Background: Acyl-ACP reductase (AAR) is one of the two key cyanobacterial enzymes along with aldehyde deformylating oxygenase (ADO) involved in synthesis of long-chain alkanes, a drop-in biofuel. The enzyme is prone to aggregation when expressed in E. coli, leading to varying alkane levels. Intriguingly, the structural characterization remains largely elusive as AAR alone failed to form stable crystals, possibly due to a number of intrinsically flexible random regions. The present work attempts to fill a gap in the literature by investigating the crucial structural aspects of AAR protein associated with its stability and folding.
Results: The AAR protein was recombinant expressed in E. coli and purified by metal affinity and gel filtration chromatography. Characterization by dynamic light scattering experiment revealed that recombinantly expressed AAR in E. coli existed in multiple-sized protein particles in the range of 36.4 to 51.6 nm. Intact mass spectrometry revealed that recombinant AAR was heterogenous due to diverse lipidation and de-lipidation resulted in a single mass peak of 40296.87 Da as predicted. Interestingly, while thermal- and urea-based denaturation of AAR showed 2-state unfolding transition in circular dichroism and intrinsic fluorescent spectroscopy, the unfolding process of AAR was a 3-state pathway in GdnHCl solution. Lower concentration of GdnHCl appeared to be stabilizing the protein, suggesting that the protein milieu plays a significant role in dictating it’s folding. Standard free energy (∆GH2ONU) of ~4.5 kcal/mol for steady-state unfolding of AAR indicated borderline stability of the protein. Molecular dynamics simulation conducted on AAR structure in presence of KCl, an ionic solvent with similar properties as GdnHCl at lower concentrations, suggested that KCl mediates structural stabilization especially at the concentration of 375 mM, and thus was responsible for enhancing its activity. KCl presence also resulted in regional alteration towards the binding site of its neighbouring pathway enzyme, ADO, thus paving the way for coordinated catalysis.
Conclusion: Based on these evidences, we propose that the marginal stability of AAR are plausible contributing reasons for aggregation propensity and hence low catalytic activity of the enzyme when expressed in E. coli for biofuel production. Our results show path for building superior biocatalyst for higher biofuel production.

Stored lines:

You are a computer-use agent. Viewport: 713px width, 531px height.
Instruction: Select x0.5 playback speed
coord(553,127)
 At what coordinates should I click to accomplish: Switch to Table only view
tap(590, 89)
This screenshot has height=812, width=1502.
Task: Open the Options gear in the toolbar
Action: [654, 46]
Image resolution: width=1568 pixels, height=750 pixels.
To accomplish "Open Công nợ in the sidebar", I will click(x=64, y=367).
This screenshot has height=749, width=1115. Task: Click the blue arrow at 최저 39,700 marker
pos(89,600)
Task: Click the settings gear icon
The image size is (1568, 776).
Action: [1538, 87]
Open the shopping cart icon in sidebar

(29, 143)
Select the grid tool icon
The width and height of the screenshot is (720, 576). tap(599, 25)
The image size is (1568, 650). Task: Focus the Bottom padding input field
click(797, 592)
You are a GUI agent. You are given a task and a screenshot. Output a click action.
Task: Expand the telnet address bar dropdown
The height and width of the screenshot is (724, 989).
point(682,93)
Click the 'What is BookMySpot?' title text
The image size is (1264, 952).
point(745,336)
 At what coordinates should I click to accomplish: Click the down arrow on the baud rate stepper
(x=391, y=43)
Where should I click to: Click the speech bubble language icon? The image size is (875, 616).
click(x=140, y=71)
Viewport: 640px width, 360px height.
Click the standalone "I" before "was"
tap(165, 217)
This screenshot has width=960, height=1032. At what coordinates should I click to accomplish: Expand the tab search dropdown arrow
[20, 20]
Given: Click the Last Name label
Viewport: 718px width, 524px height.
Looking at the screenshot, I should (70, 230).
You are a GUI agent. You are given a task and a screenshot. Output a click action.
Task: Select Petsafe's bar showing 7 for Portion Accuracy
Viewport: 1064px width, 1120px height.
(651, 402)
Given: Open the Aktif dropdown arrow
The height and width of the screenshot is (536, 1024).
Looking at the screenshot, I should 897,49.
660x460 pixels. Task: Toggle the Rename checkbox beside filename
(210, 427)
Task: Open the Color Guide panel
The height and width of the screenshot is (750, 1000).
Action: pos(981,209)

> **Required work**
• 1. Retype the acyl-ACP reductase abstract from "Background: Acyl-ACP reductase" up to and including "stability and folding.".
• 2. List every quantity in the acyl-ACP reductase abstract that is stated with a unit of measurement, keeping each one as it appears in the text.
The lines above were taken from a separate source and are not part of the acyl-ACP reductase abstract.

> **Answers below**
• 1.
Background: Acyl-ACP reductase (AAR) is one of the two key cyanobacterial enzymes along with aldehyde deformylating oxygenase (ADO) involved in synthesis of long-chain alkanes, a drop-in biofuel. The enzyme is prone to aggregation when expressed in E. coli, leading to varying alkane levels. Intriguingly, the structural characterization remains largely elusive as AAR alone failed to form stable crystals, possibly due to a number of intrinsically flexible random regions. The present work attempts to fill a gap in the literature by investigating the crucial structural aspects of AAR protein associated with its stability and folding.

• 2.
36.4 to 51.6 nm
40296.87 Da
~4.5 kcal/mol
375 mM